Sidamo: Yeah, but dogs can eat other kinds of meat, like people eat. People mostly eat cows, and also pigs, and also chickens, but mostly pigs. And also buffalo, like Daisy ate for dinner and also for breakfast. [ed's note: Very sweet that he remembers Daisy's last meals.]

Me: You're talking a lot about meat. Are you feeling curious about it?

Sidamo: Yeah, I'd like to try to eat meat.

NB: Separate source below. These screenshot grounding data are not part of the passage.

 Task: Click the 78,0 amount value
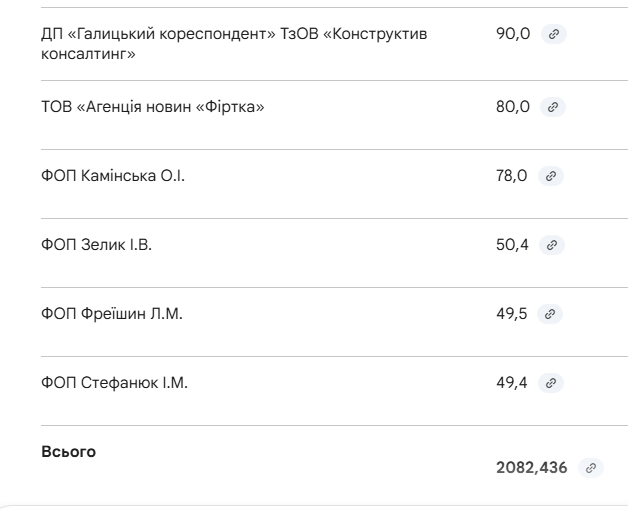point(512,176)
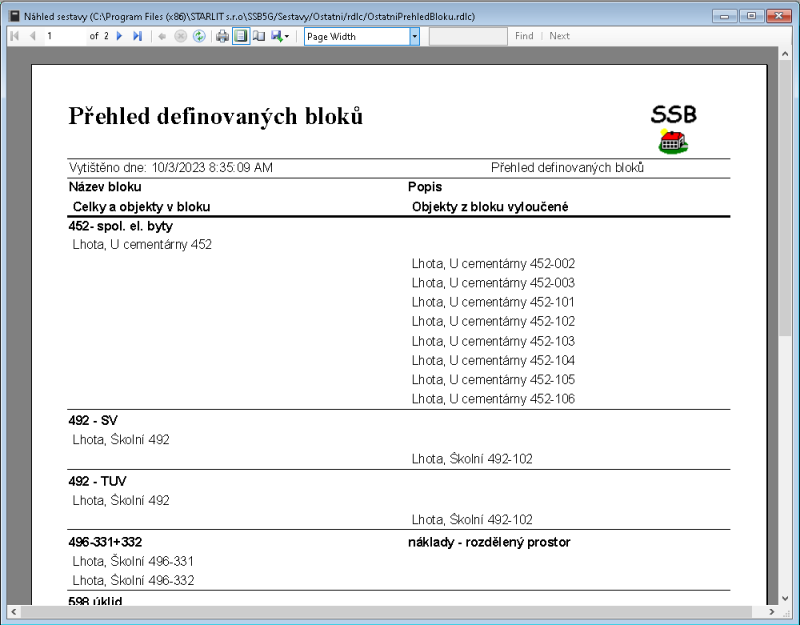Image resolution: width=800 pixels, height=625 pixels.
Task: Click Next to find the next match
Action: point(559,36)
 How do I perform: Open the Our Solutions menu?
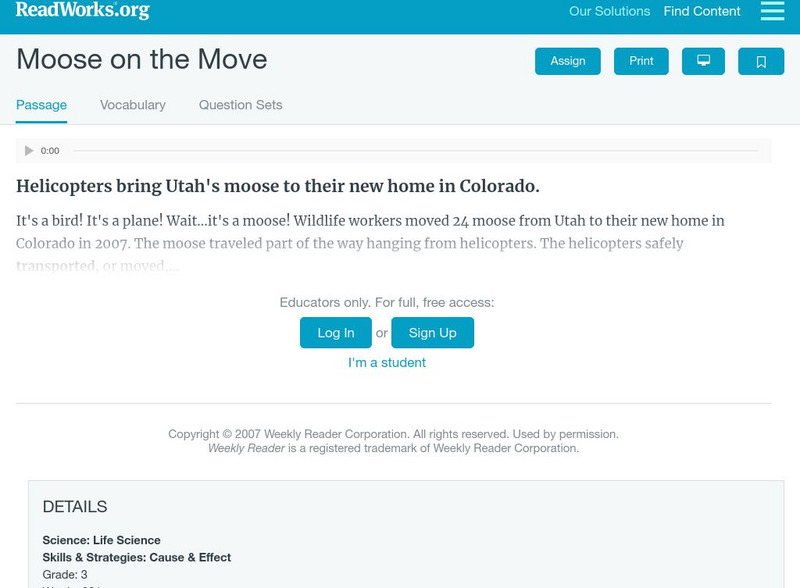608,12
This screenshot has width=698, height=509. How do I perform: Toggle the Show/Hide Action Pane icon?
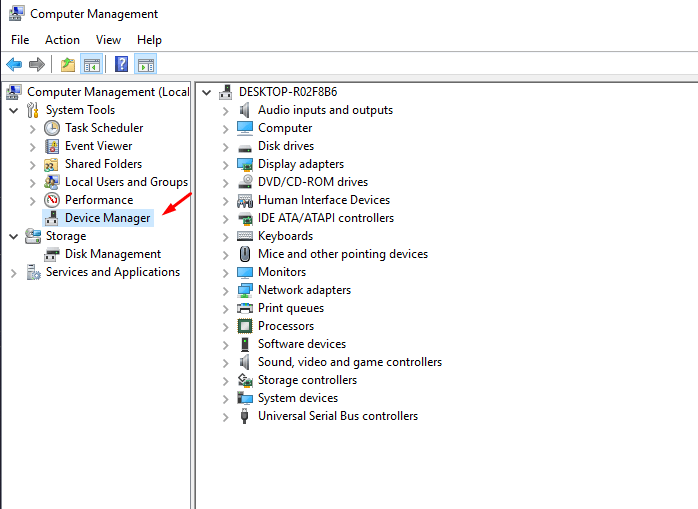[146, 65]
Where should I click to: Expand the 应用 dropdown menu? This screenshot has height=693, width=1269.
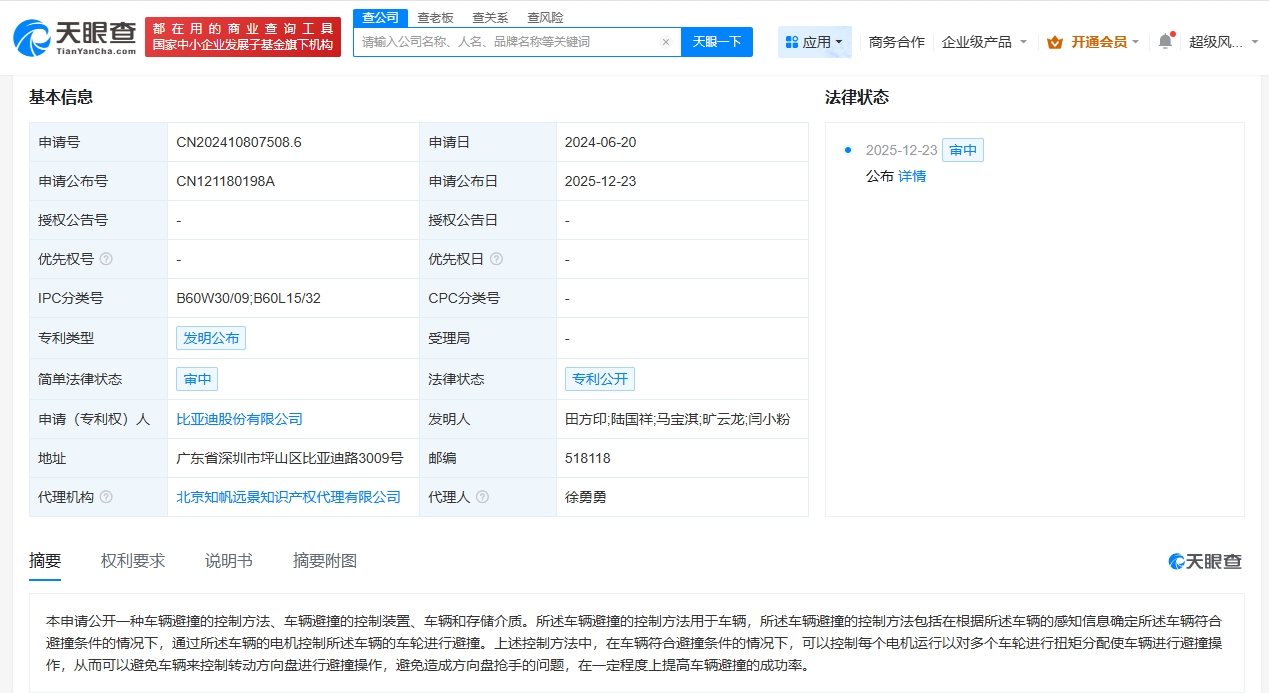coord(814,42)
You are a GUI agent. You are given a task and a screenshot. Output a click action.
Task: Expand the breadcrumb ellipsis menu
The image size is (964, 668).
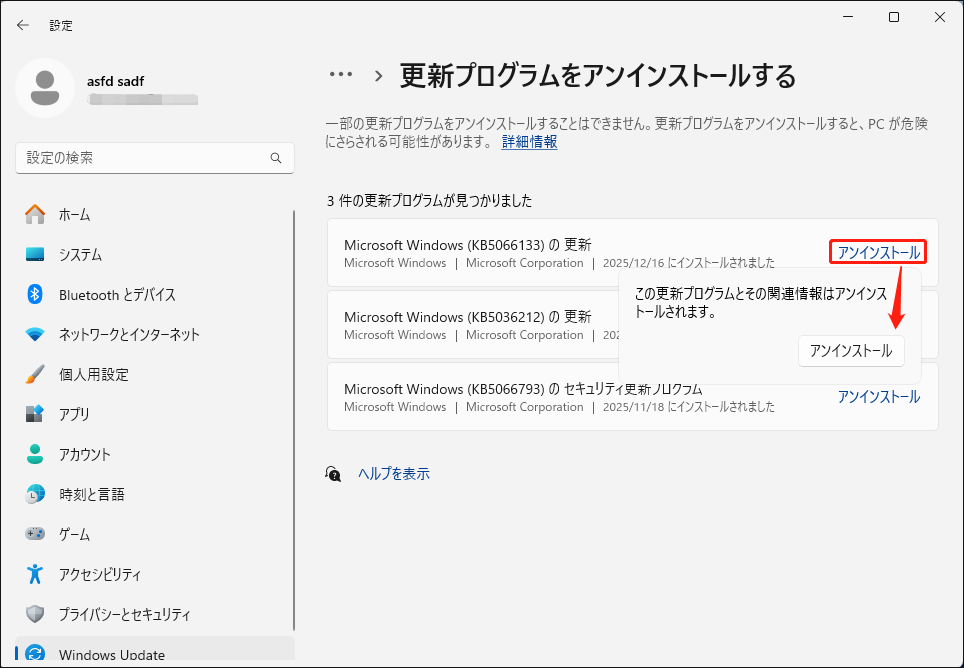[341, 74]
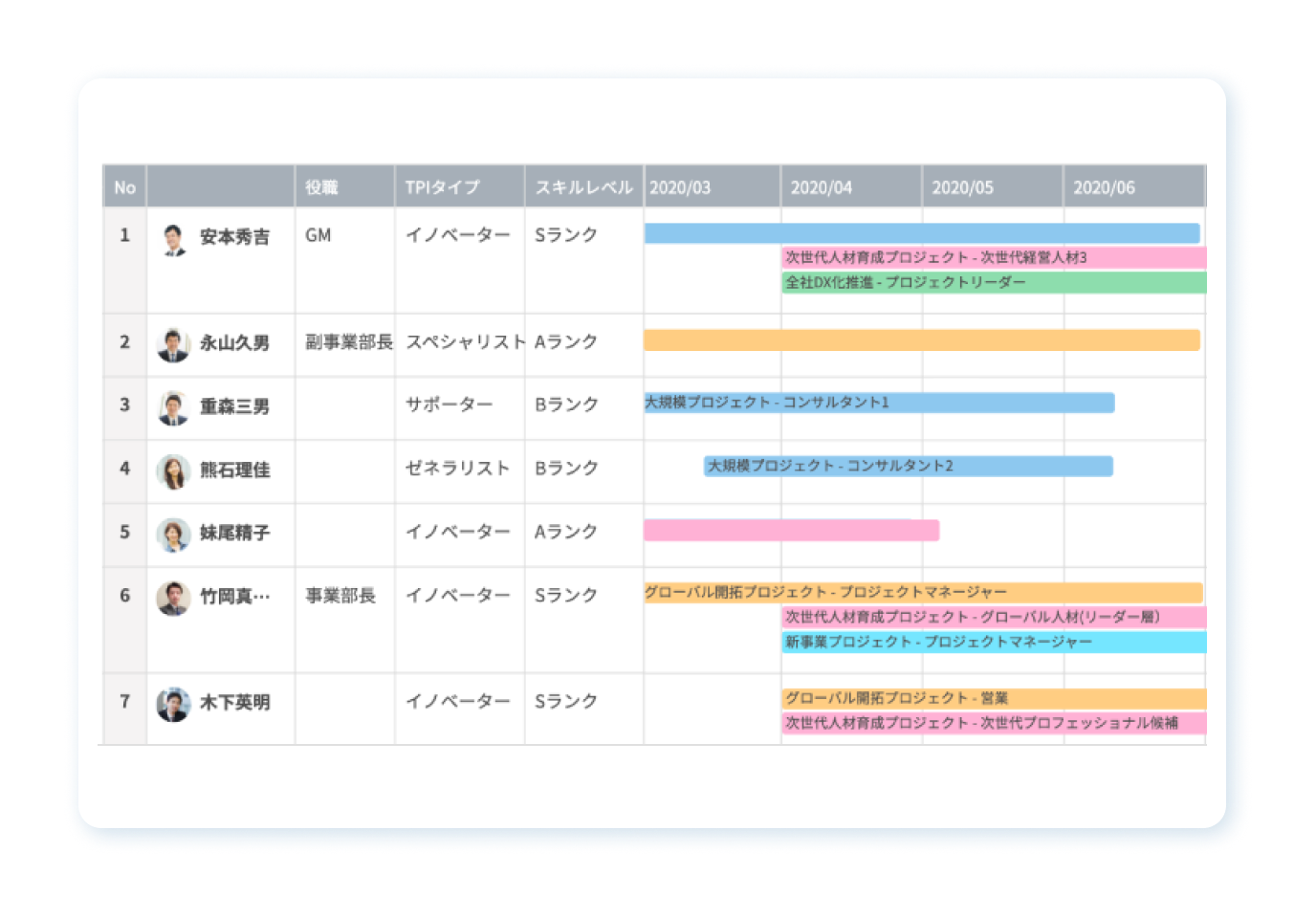The image size is (1316, 918).
Task: Open the name 安本秀吉
Action: point(234,237)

Me: When do you think you'd like to try it?

Sidamo: Tomorrow. 

Me: Hmm. What kind of meat do you want to try?

Sidamo: Cat.

So if anyone knows of any cage-free, free-range, hormone-free cat farms, wouldja let me know?


lisa said...

Hmmm-I have wondered what your philosophy was-and I apologize in that my comment is deeper than Damo's interest in cats-or maybe not ; ) I've never really been able to get the animal/meat connection myself. It bothers me, but on my list of injustices in the world, it's pretty far down. And I am still not entirely convinced that there aren't some body types that need meat, based on some of the severe cravings and deficiencies friends have suffered, as well as my constant nutritional research (I can find convincing arguments both ways).
Our vegetarianism is much more rooted in food economics in relation to humanitarianism, and healthy sustainable lifestyle. As I reflect on this, I realize that a part of my core experience is that two of my grandmother's siblings died of starvation as toddlers. We were certainly never told to finish our plate in this context, but I have come to realize how much my grandmother's extreme childhood deprivation has shaped my family's values over the years.
So, we don't eat meat at home, but my kids eat what is served with friends and family, where we trust the preparation (we don't trust institutions that serve children cake for breakfast ; ). I hope this gives them a foundation for good choices in the future.

rebekah said...

Ok, first of all, I don't know Amy, but I love her comment. Secondly, Sidamo really needs to know that if and when a person starts eating meat, bacon, I repeat, bacon, is the place to start. Bacon, sidamo.

Anonymous said...

As my kids are exposed to a lot of hunting, I've often wondered when kids are old enough to understand the meat/animal connection. My 3 year old always asks what he's eating and we respond by telling him which animal (as it's usually antelope or deer or elk) ... but he also thinks that Daddy shot the plastic geese decoys in the garage, so I'm not sure he 100% gets it!

Anonymous said...

There's a free range cat in our alley. By which method would you prefer I skin him?

Christina said...

lol. ditto lisa as far as our reasons for having a vegetarian household, and great food for thought in the post and comments.